Toronto Star

Interests rates to stay low on cautious economic outlook

Canada’s situation improving, but Bank of Canada unlikely to raise rates before 2016

- JULIAN BELTRAME THE CANADIAN PRESS

OTTAWA— The Bank of Canada says it sees solid signs that the global economy is picking up steam and will take Canada along for the ride, but still expects that it will take some time for this country to fully recover from the crippling effects of the recession.

Despite the rosier outlook, the bank has shaved first-quarter economic growth a full point lower than it previously thought to 1.5 per cent — mostly due to the severe winter weather — and for the year as a whole to 2.3 per cent from the previously projected 2.5 per cent.

The bank’s new monetary policy report on the outlook for the Canadian and global economies, issued Wednesday morning, won’t do much to alter that perception as it mostly expands on the previous analysis, which came out in January, with few significan­t alteration­s.

The difference­s lie in the margins — overall Bank of Canada governor Stephen Poloz and his deputies appear to be a little less worried about overly low inflation, too high house prices and household debt. They also seem more confident in the sustainabi­lity of the recovery, and that stronger U.S. demand and the lower Canadian dollar will start to benefit exporters, particular­ly manufactur­ers.

“In sum, the bank continues to see a gradual strengthen­ing in the funda- mental drivers of growth and inflation in Canada,” the bank said in a statement. “This view hinges critically on the projected upturn in exports and investment.”
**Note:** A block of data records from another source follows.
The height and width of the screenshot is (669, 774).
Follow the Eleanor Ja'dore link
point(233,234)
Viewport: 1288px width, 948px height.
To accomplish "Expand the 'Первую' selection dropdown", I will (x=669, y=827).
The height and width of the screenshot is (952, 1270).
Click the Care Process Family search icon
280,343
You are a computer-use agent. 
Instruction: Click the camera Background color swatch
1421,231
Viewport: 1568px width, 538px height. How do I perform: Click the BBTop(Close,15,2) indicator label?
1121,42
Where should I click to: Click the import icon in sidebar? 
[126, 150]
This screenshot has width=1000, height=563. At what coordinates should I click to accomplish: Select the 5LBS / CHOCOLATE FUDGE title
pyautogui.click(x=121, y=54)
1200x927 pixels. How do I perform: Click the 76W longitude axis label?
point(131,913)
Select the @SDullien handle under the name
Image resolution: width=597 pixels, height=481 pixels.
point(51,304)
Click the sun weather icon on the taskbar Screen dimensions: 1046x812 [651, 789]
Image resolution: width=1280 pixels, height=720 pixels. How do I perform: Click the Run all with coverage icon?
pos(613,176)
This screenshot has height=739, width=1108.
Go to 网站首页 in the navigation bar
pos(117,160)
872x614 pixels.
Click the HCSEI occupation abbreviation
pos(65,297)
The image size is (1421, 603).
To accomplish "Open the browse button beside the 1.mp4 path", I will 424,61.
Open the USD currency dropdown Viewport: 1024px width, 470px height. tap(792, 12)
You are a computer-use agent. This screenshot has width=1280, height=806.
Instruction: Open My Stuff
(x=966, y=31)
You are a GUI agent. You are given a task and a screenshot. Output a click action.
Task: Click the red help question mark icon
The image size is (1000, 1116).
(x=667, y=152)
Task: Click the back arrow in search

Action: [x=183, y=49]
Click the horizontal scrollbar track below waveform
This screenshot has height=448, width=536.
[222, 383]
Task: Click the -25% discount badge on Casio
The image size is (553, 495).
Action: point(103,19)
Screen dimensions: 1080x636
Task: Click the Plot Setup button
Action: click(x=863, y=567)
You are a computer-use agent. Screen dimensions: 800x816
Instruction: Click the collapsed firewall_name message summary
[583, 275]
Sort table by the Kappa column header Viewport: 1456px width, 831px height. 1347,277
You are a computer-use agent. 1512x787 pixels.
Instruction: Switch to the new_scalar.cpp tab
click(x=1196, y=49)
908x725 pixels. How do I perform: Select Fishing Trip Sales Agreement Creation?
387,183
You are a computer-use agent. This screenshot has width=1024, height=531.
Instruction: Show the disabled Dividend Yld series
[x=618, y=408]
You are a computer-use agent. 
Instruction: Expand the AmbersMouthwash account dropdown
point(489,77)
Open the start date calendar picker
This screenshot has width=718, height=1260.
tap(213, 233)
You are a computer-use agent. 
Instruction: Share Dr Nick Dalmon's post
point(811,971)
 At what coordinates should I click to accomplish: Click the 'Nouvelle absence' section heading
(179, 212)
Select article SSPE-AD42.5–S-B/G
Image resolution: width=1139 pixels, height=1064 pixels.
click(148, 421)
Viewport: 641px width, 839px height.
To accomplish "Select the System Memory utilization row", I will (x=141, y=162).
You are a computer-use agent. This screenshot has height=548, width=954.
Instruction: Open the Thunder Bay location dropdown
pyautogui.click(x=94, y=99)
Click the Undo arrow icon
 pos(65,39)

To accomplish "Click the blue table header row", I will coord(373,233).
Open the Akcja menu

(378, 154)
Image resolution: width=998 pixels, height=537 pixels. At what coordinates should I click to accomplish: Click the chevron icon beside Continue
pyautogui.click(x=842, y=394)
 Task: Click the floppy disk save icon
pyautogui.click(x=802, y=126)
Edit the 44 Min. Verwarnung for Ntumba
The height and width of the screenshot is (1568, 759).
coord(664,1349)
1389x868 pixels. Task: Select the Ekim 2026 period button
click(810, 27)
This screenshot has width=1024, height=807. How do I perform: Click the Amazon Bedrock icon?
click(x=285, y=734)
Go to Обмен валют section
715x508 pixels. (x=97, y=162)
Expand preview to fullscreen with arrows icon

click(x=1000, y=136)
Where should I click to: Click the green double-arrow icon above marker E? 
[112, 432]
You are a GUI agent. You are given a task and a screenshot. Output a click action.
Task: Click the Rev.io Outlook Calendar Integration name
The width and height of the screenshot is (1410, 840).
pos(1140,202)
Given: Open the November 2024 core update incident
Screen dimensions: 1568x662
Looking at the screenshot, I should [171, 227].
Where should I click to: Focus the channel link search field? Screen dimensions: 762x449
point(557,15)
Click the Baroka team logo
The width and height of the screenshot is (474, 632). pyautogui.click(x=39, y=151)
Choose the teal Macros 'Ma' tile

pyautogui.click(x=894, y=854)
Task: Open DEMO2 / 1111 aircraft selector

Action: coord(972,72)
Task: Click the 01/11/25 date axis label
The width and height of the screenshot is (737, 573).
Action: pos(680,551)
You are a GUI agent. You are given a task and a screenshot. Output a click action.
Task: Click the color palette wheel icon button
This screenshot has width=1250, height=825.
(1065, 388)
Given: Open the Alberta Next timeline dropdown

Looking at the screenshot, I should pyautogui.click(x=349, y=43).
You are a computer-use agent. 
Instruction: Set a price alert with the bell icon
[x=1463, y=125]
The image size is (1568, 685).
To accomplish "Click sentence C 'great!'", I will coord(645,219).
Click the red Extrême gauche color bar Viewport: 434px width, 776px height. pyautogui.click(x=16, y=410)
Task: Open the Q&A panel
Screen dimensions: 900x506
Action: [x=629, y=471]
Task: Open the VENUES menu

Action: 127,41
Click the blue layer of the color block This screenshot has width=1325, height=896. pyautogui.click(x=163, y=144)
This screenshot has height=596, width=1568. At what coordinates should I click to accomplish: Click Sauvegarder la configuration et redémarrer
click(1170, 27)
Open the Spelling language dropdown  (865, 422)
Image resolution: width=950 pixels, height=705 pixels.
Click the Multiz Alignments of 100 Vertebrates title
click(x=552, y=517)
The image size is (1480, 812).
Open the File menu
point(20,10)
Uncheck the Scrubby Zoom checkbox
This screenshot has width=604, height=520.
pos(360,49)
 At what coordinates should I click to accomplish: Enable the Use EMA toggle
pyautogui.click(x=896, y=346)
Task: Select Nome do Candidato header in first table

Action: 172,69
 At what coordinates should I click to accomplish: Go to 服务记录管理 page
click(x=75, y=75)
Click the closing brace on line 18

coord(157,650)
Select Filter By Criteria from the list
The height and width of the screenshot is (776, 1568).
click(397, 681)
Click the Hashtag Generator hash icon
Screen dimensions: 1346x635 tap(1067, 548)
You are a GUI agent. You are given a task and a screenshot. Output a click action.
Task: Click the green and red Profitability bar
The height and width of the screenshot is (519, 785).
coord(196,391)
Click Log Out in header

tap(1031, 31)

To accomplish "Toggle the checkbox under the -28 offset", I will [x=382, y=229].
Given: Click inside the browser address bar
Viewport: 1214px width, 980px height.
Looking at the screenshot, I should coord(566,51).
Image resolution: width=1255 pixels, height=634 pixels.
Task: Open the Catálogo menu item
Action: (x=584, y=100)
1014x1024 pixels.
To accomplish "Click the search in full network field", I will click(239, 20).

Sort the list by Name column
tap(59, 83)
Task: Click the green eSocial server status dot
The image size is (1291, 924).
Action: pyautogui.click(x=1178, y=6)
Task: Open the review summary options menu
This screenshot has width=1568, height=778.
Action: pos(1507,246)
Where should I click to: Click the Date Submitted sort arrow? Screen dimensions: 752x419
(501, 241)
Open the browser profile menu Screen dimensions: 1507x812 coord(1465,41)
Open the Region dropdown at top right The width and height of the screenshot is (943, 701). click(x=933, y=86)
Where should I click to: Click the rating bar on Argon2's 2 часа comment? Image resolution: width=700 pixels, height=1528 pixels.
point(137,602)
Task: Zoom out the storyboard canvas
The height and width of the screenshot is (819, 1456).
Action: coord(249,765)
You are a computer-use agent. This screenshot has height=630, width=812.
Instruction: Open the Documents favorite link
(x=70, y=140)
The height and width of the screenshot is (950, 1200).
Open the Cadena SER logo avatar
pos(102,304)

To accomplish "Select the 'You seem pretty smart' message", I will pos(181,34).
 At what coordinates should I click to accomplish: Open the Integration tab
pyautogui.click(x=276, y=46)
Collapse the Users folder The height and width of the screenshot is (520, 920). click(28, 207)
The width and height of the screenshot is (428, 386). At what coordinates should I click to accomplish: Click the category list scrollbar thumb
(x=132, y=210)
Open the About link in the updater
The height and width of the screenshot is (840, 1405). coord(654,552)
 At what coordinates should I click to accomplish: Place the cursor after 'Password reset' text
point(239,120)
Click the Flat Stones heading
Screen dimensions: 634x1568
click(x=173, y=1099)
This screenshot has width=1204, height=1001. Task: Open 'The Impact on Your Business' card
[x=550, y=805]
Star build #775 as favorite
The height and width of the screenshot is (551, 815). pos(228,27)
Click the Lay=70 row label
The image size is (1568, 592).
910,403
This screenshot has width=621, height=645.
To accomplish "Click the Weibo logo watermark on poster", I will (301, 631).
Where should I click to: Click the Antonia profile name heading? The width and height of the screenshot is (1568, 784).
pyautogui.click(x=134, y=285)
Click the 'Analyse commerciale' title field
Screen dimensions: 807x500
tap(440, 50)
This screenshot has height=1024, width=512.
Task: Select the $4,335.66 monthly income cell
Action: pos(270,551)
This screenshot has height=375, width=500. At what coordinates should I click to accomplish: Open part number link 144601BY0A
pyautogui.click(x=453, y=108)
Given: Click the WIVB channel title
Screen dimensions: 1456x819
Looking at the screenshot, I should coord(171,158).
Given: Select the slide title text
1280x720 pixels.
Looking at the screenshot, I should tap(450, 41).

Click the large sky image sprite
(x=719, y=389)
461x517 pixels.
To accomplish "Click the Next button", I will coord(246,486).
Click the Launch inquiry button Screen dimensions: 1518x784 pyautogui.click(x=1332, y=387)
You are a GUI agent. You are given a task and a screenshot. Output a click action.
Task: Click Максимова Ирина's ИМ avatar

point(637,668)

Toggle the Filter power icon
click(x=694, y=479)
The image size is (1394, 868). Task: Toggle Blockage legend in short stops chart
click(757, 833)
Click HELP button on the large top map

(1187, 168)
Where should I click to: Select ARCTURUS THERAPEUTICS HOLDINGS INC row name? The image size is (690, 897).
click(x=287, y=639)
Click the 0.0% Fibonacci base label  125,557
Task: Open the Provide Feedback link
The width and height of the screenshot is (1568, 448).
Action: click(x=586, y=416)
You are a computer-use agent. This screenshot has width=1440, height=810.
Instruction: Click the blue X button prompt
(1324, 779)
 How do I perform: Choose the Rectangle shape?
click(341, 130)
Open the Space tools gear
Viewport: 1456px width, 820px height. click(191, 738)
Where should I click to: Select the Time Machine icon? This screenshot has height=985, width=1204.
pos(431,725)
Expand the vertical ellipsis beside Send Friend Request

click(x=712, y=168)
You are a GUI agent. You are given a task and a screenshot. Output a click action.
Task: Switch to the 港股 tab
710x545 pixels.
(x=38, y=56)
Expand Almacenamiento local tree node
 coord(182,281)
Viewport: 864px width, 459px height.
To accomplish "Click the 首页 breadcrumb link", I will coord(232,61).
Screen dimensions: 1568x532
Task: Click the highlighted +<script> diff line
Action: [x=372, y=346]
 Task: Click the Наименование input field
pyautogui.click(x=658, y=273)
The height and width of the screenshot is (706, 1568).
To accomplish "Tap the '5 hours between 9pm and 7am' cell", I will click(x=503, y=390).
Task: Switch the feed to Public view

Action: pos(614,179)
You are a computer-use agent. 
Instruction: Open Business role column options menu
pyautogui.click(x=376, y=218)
The most encouragin­g aspect of the report is what the bank’s governing council sees happening to exports, which remain about five per cent below pre-recession levels and are considered the economy’s weak link, not only keeping factories operating under capacity and job creation and salary growth muted, but also keeping businesses on the sidelines in terms of spending on needed investment­s to increase productivi­ty.

Rising energy prices means oil and gas exporters will do even better than previously expected, the bank says. But it is also encouraged that manufactur­ers will soon see a lift, particular­ly now that the Canadian dollar has lost about 10 per cent of its previous value since February 2013.

The bank says it is still concerned about a downward shift in inflation, but for the present it expects the headline consumer price index will gravitate close to the 2.0 per cent target in the upcoming few months, although that is mostly due to the lower loonie and the effects of higher energy prices.

Core, or underlying, inflation will remain soft, however, and won’t return to target until 2016, the bank says. That’s a product of slack in the economy and growing competitiv­eness among retailers. If the bank is right about the analysis, it suggests interest rates won’t be raised until sometime in 2016.